Your goal |
Convert the items below into a two-column CSV with the header row item_text,answer and one row for each item. Wrap each field in double quotes and replace any line breaks inside a field with spaces.

»»

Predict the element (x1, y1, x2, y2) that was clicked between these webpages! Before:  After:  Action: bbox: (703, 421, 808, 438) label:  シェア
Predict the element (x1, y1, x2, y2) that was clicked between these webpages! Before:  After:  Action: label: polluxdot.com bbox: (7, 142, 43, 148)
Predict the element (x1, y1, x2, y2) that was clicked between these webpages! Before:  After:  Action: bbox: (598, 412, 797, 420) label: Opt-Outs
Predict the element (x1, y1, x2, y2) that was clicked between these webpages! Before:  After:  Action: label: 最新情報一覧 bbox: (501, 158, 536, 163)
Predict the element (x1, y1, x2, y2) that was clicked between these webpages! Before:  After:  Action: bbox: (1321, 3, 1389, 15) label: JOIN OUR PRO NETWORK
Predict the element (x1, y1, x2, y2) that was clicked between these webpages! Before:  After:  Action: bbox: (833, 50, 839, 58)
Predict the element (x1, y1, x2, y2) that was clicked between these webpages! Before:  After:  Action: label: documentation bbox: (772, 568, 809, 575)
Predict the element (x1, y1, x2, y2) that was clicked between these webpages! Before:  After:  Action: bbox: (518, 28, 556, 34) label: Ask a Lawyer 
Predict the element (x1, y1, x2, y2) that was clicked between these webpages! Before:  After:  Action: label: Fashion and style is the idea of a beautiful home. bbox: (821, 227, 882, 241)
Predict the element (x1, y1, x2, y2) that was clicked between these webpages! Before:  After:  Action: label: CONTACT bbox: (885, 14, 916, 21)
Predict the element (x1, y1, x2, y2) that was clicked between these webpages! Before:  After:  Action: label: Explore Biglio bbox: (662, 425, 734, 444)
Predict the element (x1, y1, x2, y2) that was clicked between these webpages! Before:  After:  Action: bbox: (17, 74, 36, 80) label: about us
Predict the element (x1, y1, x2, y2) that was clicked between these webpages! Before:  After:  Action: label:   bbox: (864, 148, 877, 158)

««

The completed task |
item_text,answer
"Predict the element (x1, y1, x2, y2) that was clicked between these webpages! Before:  After:","Action: bbox: (703, 421, 808, 438) label:  シェア"
"Predict the element (x1, y1, x2, y2) that was clicked between these webpages! Before:  After:","Action: label: polluxdot.com bbox: (7, 142, 43, 148)"
"Predict the element (x1, y1, x2, y2) that was clicked between these webpages! Before:  After:","Action: bbox: (598, 412, 797, 420) label: Opt-Outs"
"Predict the element (x1, y1, x2, y2) that was clicked between these webpages! Before:  After:","Action: label: 最新情報一覧 bbox: (501, 158, 536, 163)"
"Predict the element (x1, y1, x2, y2) that was clicked between these webpages! Before:  After:","Action: bbox: (1321, 3, 1389, 15) label: JOIN OUR PRO NETWORK"
"Predict the element (x1, y1, x2, y2) that was clicked between these webpages! Before:  After:","Action: bbox: (833, 50, 839, 58)"
"Predict the element (x1, y1, x2, y2) that was clicked between these webpages! Before:  After:","Action: label: documentation bbox: (772, 568, 809, 575)"
"Predict the element (x1, y1, x2, y2) that was clicked between these webpages! Before:  After:","Action: bbox: (518, 28, 556, 34) label: Ask a Lawyer"
"Predict the element (x1, y1, x2, y2) that was clicked between these webpages! Before:  After:","Action: label: Fashion and style is the idea of a beautiful home. bbox: (821, 227, 882, 241)"
"Predict the element (x1, y1, x2, y2) that was clicked between these webpages! Before:  After:","Action: label: CONTACT bbox: (885, 14, 916, 21)"
"Predict the element (x1, y1, x2, y2) that was clicked between these webpages! Before:  After:","Action: label: Explore Biglio bbox: (662, 425, 734, 444)"
"Predict the element (x1, y1, x2, y2) that was clicked between these webpages! Before:  After:","Action: bbox: (17, 74, 36, 80) label: about us"
"Predict the element (x1, y1, x2, y2) that was clicked between these webpages! Before:  After:","Action: label:   bbox: (864, 148, 877, 158)"